1. Prevent Stress – In-home caregivers are so good at caring for other people that they often forget to care for themselves. A majority of them fail to keep their own medical appointments because they put their patients’ needs before their own. Making sure the caregiver follows a proper diet, gets enough sleep, and gets some free time can help prevent stress.

2. Meditation – If you are an in-home caregiver, then take a few moments to meditate. This could mean waking up fifteen minutes early and enjoying a cup of coffee on your back porch while the rest of your family sleeps. It will give you time to reflect on the previous days, and help you be more compassionate in the days ahead.

3. Exercise – Physical activity is not only good for the elderly, but also for in-home caregivers. After all, they need to stay in shape to keep up with the physical demands of their responsibilities. A short walk to check the mailbox with their patient can provide a much-needed dose of Vitamin D, and activities like chair yoga can be done even by wheelchair-bound patients.

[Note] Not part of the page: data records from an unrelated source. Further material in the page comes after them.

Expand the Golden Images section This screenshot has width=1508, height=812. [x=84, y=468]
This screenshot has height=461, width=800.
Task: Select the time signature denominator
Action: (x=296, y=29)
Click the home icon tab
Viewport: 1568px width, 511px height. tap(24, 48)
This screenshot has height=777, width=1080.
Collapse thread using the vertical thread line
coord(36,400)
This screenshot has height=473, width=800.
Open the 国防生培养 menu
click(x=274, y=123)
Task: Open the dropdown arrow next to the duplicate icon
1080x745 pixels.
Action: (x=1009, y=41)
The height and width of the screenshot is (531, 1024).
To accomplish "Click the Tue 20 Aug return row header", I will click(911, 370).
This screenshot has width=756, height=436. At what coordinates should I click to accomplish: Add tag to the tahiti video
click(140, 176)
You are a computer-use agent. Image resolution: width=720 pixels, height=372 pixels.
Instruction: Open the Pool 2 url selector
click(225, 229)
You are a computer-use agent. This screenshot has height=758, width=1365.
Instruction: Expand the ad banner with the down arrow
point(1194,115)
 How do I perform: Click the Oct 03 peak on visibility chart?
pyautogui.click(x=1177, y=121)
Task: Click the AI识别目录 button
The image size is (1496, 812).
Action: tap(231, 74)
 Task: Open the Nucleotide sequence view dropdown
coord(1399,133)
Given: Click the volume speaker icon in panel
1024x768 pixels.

If you are a family member who provides in-home care to an elderly parent or grandparent, for example, then you know all too well the stress that goes along with these responsibilities. Caregivers go through cycles of stress and guilt. They feel stressed, which leads to feelings of guilt over feeling stressed. The feelings of guilt pile on more stress.

Fortunately there is an end in sight. If this sounds like your situation, consider getting help from a professional in-home caregiver. This person has the training and knowledge to give you a much-needed break to the emotional drain that stress and guilt create.

Even though caregivers are heroes, at the end of the day they are still human and have the same needs as everyone else. Taking steps to reduce stress is not selfish, but will provide benefits to both the caregiver as well as the person in their care.